Yea I guess you are right, I was mostly disappointed by Octave’s findpeaks, but reading @dlakelan’s comment, I guess I can’t blame it. Smoothing my data with regdatasmooth before using findpeaks gives better results, but still not perfect for all of my data sets - false peaks of the smoothed data are still detected:
Writing a better algorithm that will make the call to findpeaks perfect, is the heart of my generic fit procedure. And it should probably take a long time, which I don’t currently have, though I do sense there’s some hope now, given the new knowledge I gained thanks to you all.
One thing that’s still missing for me when exploring Julia from above, is a dedicated equivalent to this smooth function which is available on Matlab / Octave:
If you are looking for Tikhonov regularization, I think that
has it implemented (and some other packages). And there are of course a ton of other smoothing algorithms implemented in Julia packages.
Incidentally, Matlab and Octave seem to be using different algorithms here. I am not sure that picking an arbitrary (if widely used) algorithm and calling it “smoothing” is a productive approach, there are zillion ways to “smooth” data, depending on the use case.
Basic knowledge of signal processing would have helped. Convolution with any non-negative kernel has smoothing qualities. There are tons of them; some have fancy names, some are claimed to be optimal under certain conditions. If you just choose one which is highest in the middle, symmetric, and strictly decreasing towards the edges, it will likely be good enough for your needs. Usually you would want to tune its width to your data though.
A convolution replaces each data point with a weighted average of its neighboring points. Richard Hammings book “Digital Filters” is an excellent introduction, and very inexpensive.
I just chose that as an example, but it’s called the Hann kernel and does reasonably well at hammering down high frequency noise, which round-off error is. Yes you might need to widen it. Hammings book will be invaluable.
@doronbehar the convolution of the derivative of a kernel is the same as the negative of the derivative of the convolution… So you could do:
N=10 ## changing this allows you to try out different widths
conv(data, [-cos(pi*i/N) for i from 0:N])
and then find where the resulting function changes sign, and it should get you a long way towards finding the peaks. You’ll see that the -cos() function forms a half cycle going from -1 to 1… so the convolution is a weighted sum of differences between function values at different separations in time. (f(x+a) - f(x-a)) kind of thing. Since you’re just looking for where the function crosses 0 because that’s where the “smooth derivative” goes to zero and hence a peak is… this should be enough.
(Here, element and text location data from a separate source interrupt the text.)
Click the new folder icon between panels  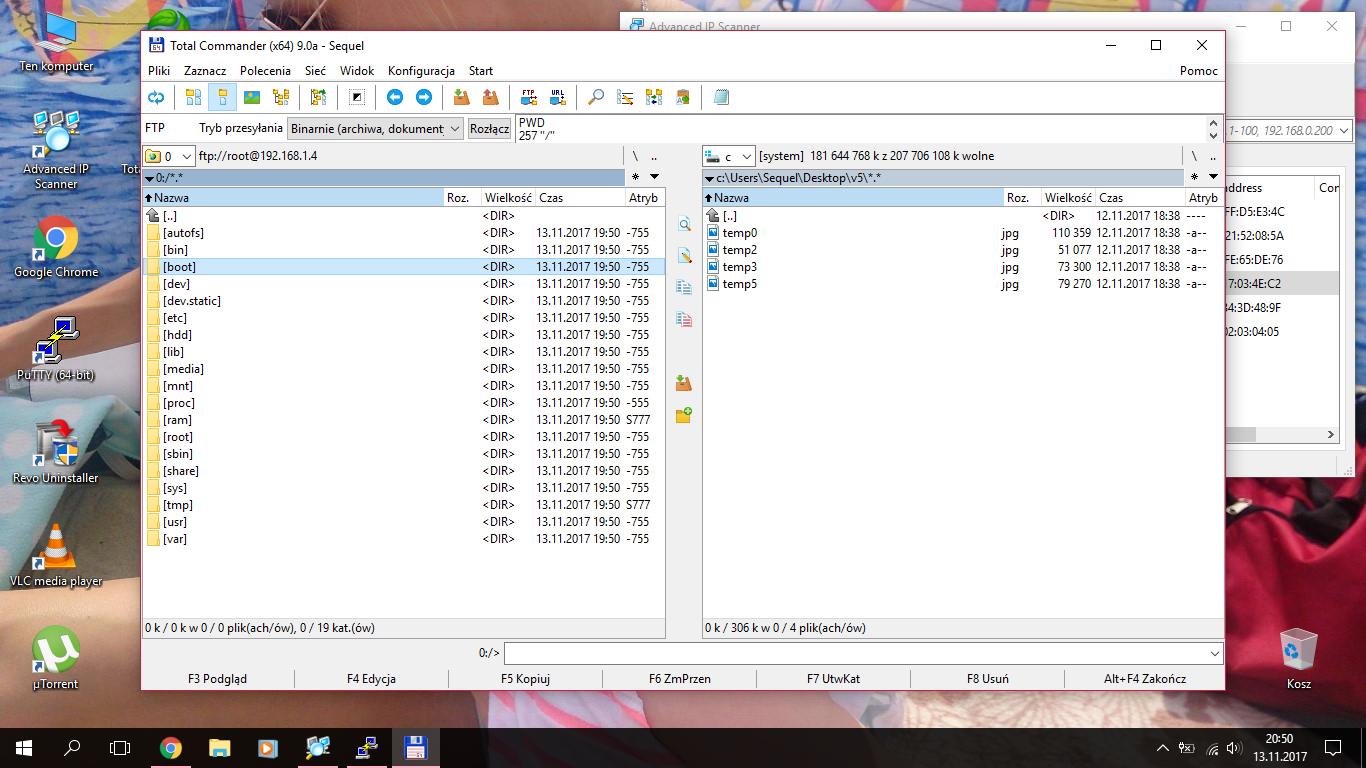[684, 415]
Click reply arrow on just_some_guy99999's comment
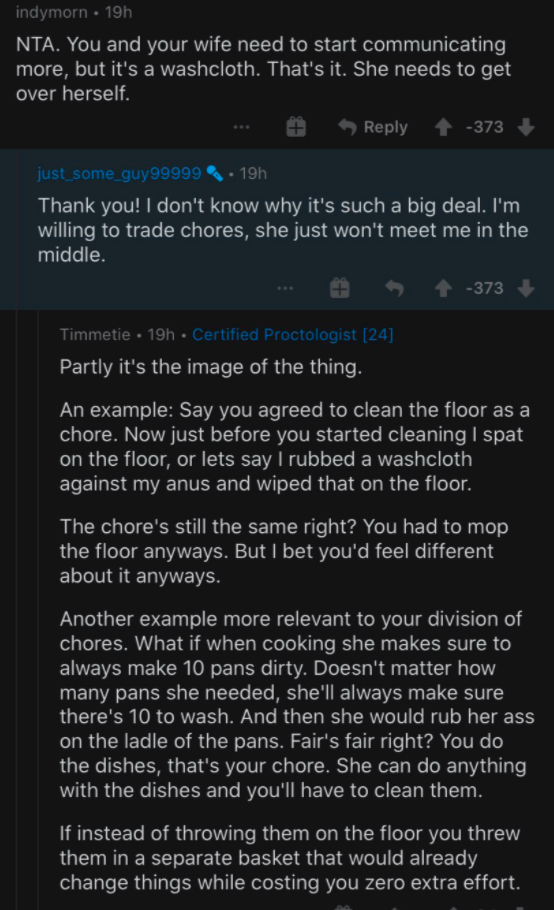Image resolution: width=554 pixels, height=910 pixels. click(394, 288)
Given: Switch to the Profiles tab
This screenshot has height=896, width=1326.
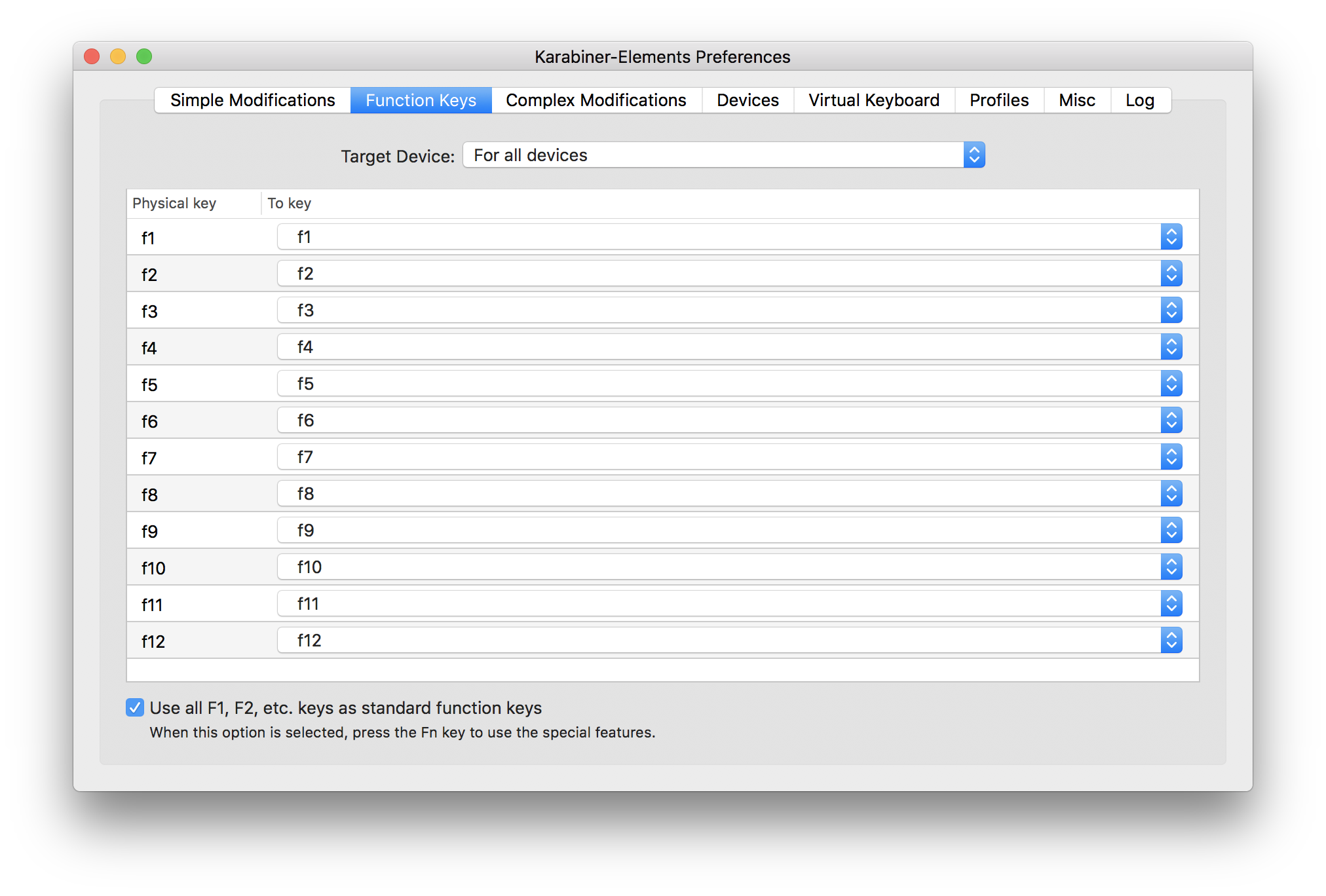Looking at the screenshot, I should click(x=998, y=100).

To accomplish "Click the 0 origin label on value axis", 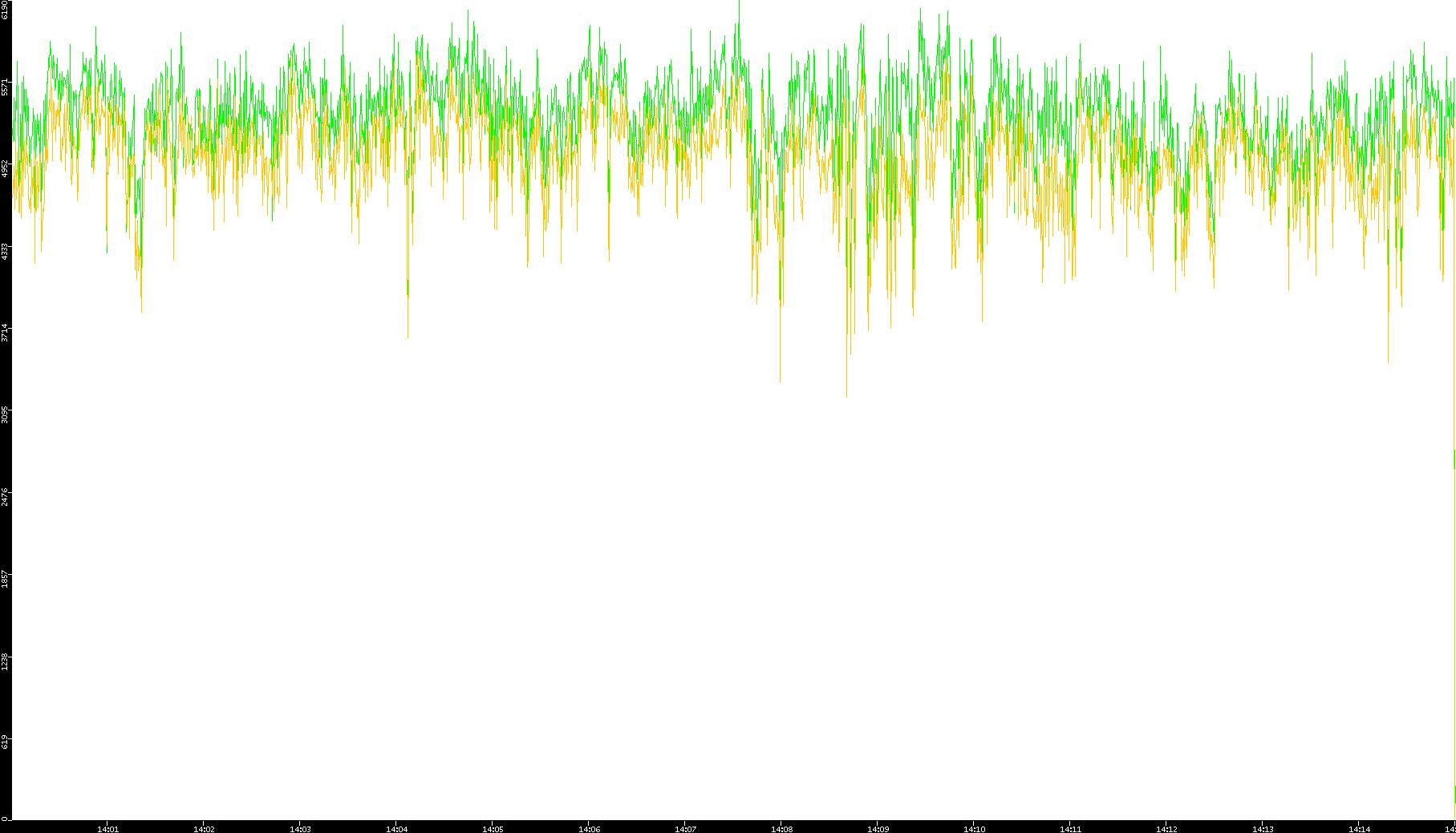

Thanks again to you all for the links and suggestions. I conclude by now, that I’ll need to learn signal processing thoroughly at some point.
One last question: Does Julia return a vector of the same size when you use conv? On Octave, it doesn’t - if I use as a 2nd argument what I suspect is the matlab equivalent of:
[sin(pi*i/6) for i from 0:6]
I.e sin((0:6)*pi/6), I get a vector with a size larger by 6, and then I don’t know how to plot it or do anything else with it, because the time vector is of the same size as before.